De betekenis van Jozua is groot. Zie Joz. 24 : 29; Richt. 2 : 8; 1 Kon. 16 : 34; Neh. 8 : 18; Hebr. 4 : 8. Hij heeft het werk van Mozes voltooid door het volk in Kanaän te brengen en dat grotendeels te veroveren. In zijn persoon en werk wijst hij heen naar zijn grote naamgenoot Jezus, die volmaakt verrichtte dat grote werk der inleiding in de rust, waarvan J.’s werk een afschaduwing was. Veel van de inhoud van het boek J. kwam reeds in het voorafgaande ter sprake.
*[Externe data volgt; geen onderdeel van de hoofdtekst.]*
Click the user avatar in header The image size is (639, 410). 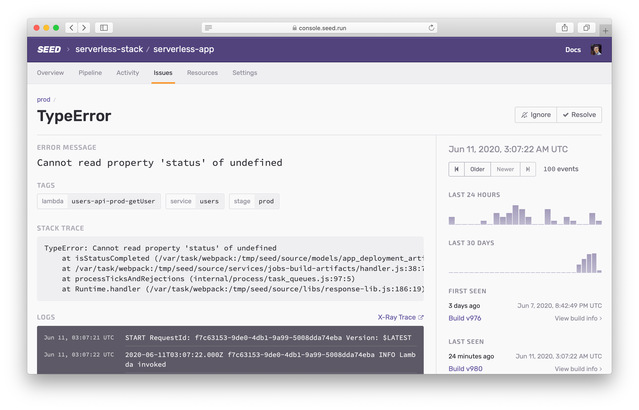596,50
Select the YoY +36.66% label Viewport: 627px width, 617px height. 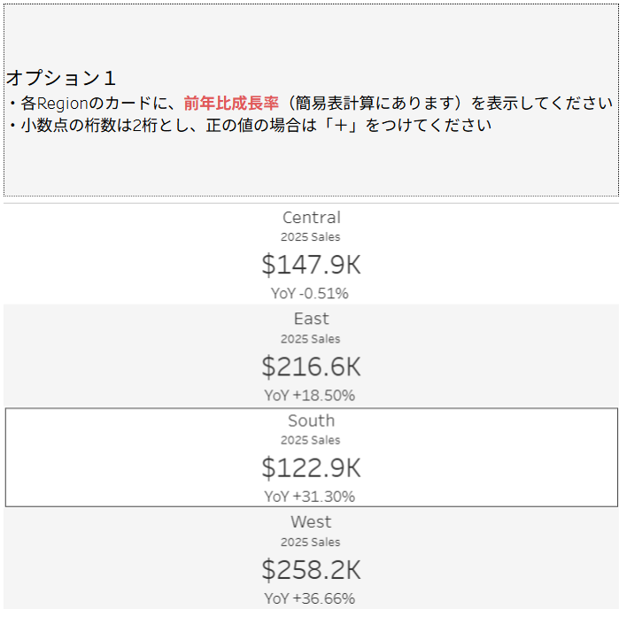[310, 598]
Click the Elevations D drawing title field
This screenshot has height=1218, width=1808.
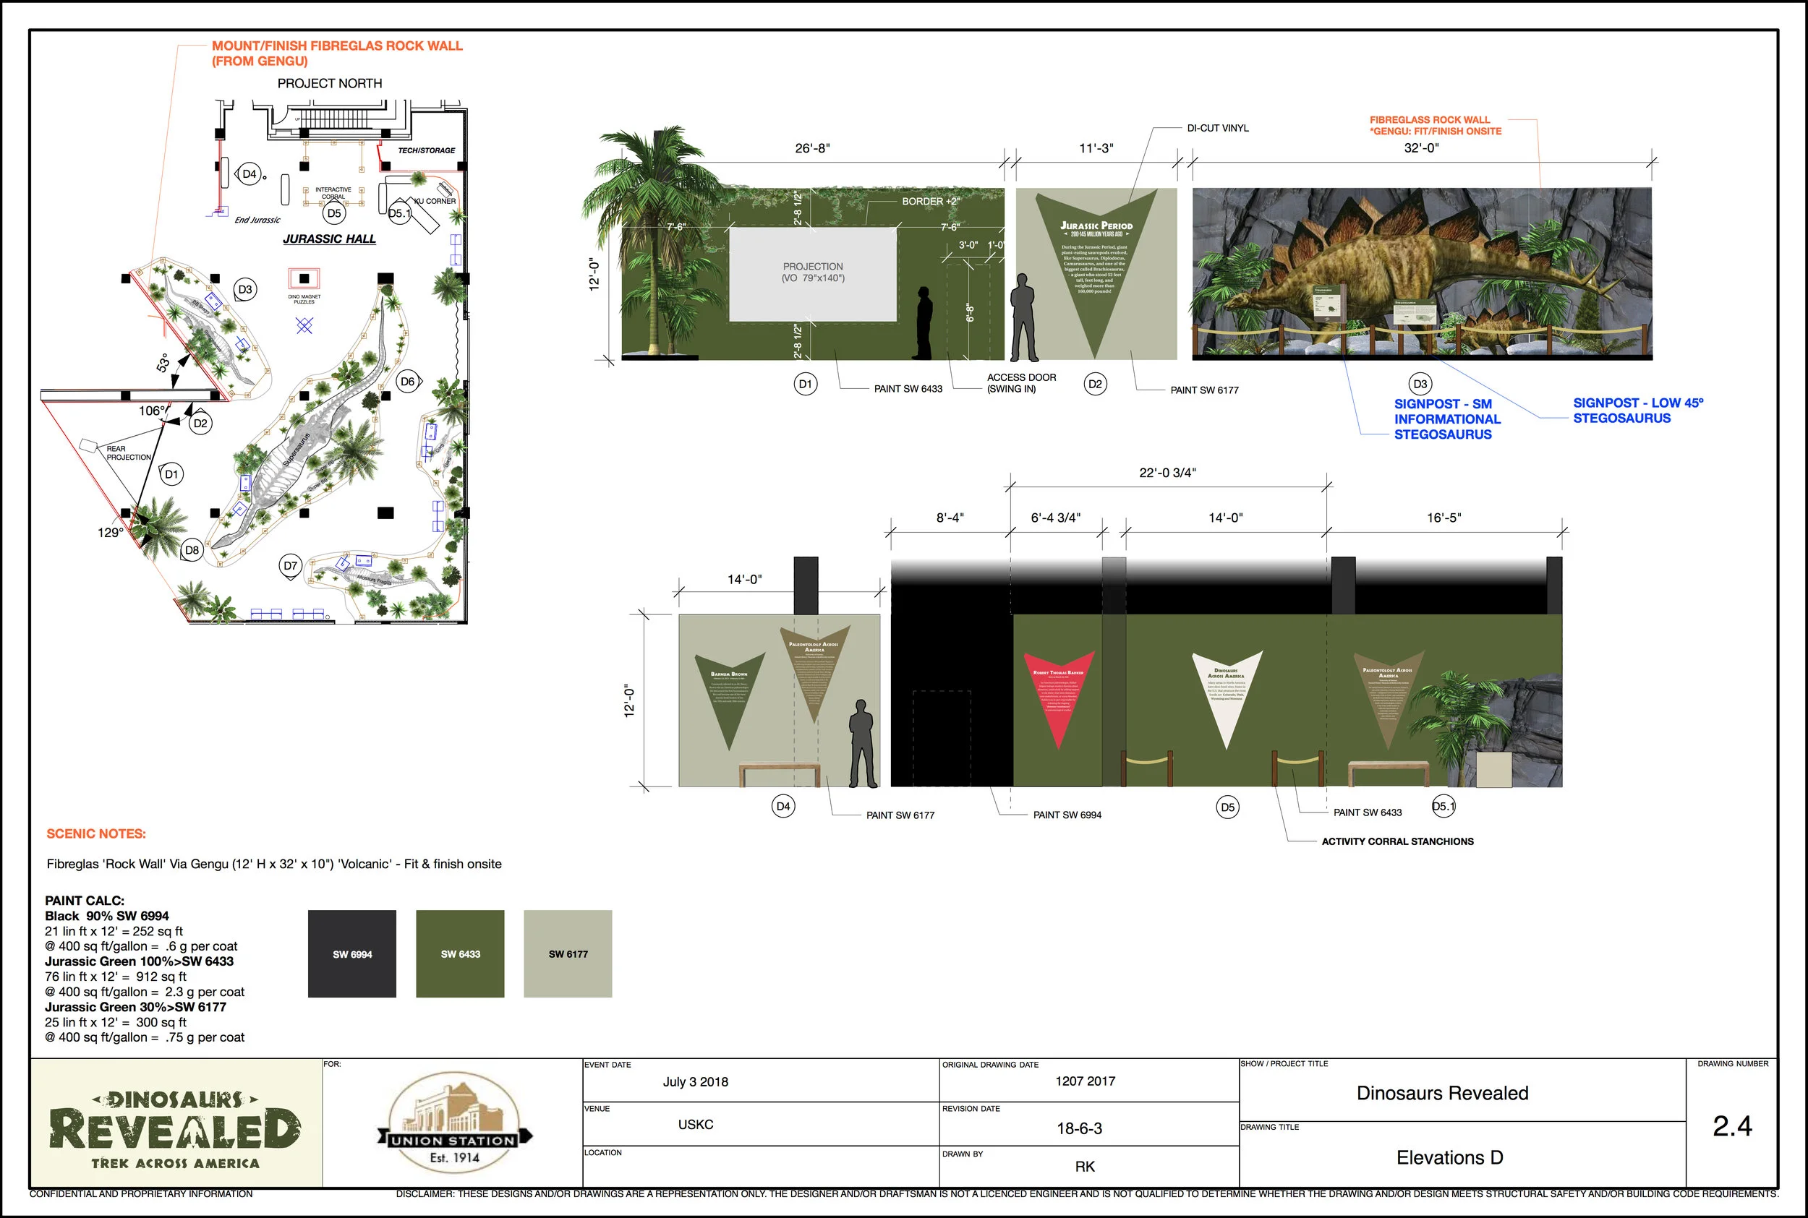1449,1157
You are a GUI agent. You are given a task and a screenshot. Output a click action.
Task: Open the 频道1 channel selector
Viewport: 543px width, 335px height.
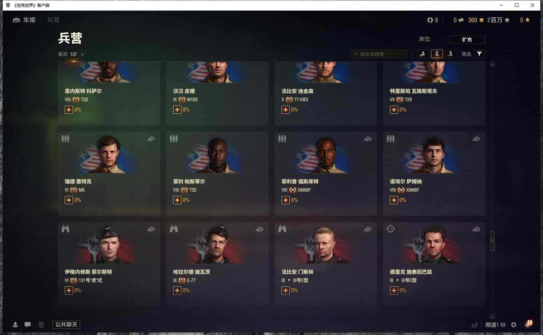click(495, 325)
Hoewel het de naam van J. draagt, is het niet door hem geschreven. Wij weten niet, wie er de schrijver van is. Ongetwijfeld liggen er documenten van de hand van J. aan ten grondslag. Van een schriftelijke werkzaamheid van hem wordt gesproken Joz. 24 : 26. Joz. 10 : 13 vinden wij een verwijzing naar het boek des Oprechten, waarin nog gebeurtenissen uit de tijd van David werden opgetekend, 2 Sam. 1 : 18. Het is niet mogelijk te zeggen, wie de verschillende gegevens geordend heeft tot het boek J. Goslinga, K.V. Jozua, waagt de gissing, dat wij in dit boek bezitten het door Pinehas, de zoon van Eleazar, voltooide geschrift van J. over de intocht, de verovering en verdeling van het land Kanaän. Onder de geleerden, die een critisch standpunt innemen, wordt het boek beschouwd als een verzameling van verschillende „bronnen”. Deze bronnen waren dan een voortzetting van de bronnen in de Pentateuch. Vandaar, dat men gewoonlijk spreekt over de Hexateuch, waartoe dan de Pentateuch en het boek J. behoren. Ook in het boek J. kan men dan weer J, E, D en P onderscheiden.

Tenslotte moeten hier, wat de inhoud van dit boek betreft, nog twee dingen worden opgemerkt:

1. de geschiedenis van de intocht wordt volgens velen op merkwaardige wijze belicht door de El Amarnabrieven. Zie Amarnabrieven, Egypte. Veel kwesties, b.v. die der Habiroe (zie Hebreën), hangen hiermee samen.
2. De historische betrouwbaarheid van het boek wordt in de kringen van hen, die aanhangers zijn der bronnenscheiding, veel hoger aangeslagen dan vroeger. De opgravingen hebben hier veel toe bijgedragen. Wij noemen hier vooral de opgravingen te Jericho, verricht door Garstang. Garstang zelf is er na jaren van studie van overtuigd geworden, dat de verhalen, in de boeken van Jozua en Richteren verhaald, niet alleen gebaseerd waren op feiten, maar dat zij moeten berusten op vroegere geschriften, die bijna gelijktijdig waren met de gebeurtenissen, die beschreven werden, zo tot in onderdelen nauwkeurig zijn de inlichtingen, die zij geven. Daar staat weer tegenover, dat de opgravingen te Ai en in het O.-Jordaanland, om slechts deze twee te noemen, nieuwe moeilijkheden hebben geschapen. Zo ziet men, dat een boek als J. nog altijd in het middelpunt van de belangstelling blijft staan voor hen, die zich bezighouden met de studie van het O.T. Doch het geloof in het deel van Gods Woord, dat wij kennen als het boek J., is niet gegrond op resultaten der wetenschap. Al mag men dankbaar erkennen, dat deze veel er toe bijdragen, om ons de mogelijkheid te bieden, ons in de tijd van J. te verplaatsen.
2. De Beth-Semiet, bij wiens veld de wagen met de ark, die uit het land der Filistijnen kwam, bleef staan, 1 Sam. 6 : 14.
3. De stadsoverste van Jeruzalem ten tijde van koning Josia, 2 Kon. 23 : 8.
4. De zoon van Jozadak, die met Zerubbabel medekwam uit Babel. In de boeken Ezra en Neh. heet hij Jesua, in Hag. en Dan. Jozua. Vgl. over hem Ezra 2 : 2; 3 : 2—9; Neh. 7 : 7; Hag. 1 : 1, 12, 14; 2 : 2—5; Zach. 3 : 1—9; 6 : 11—13.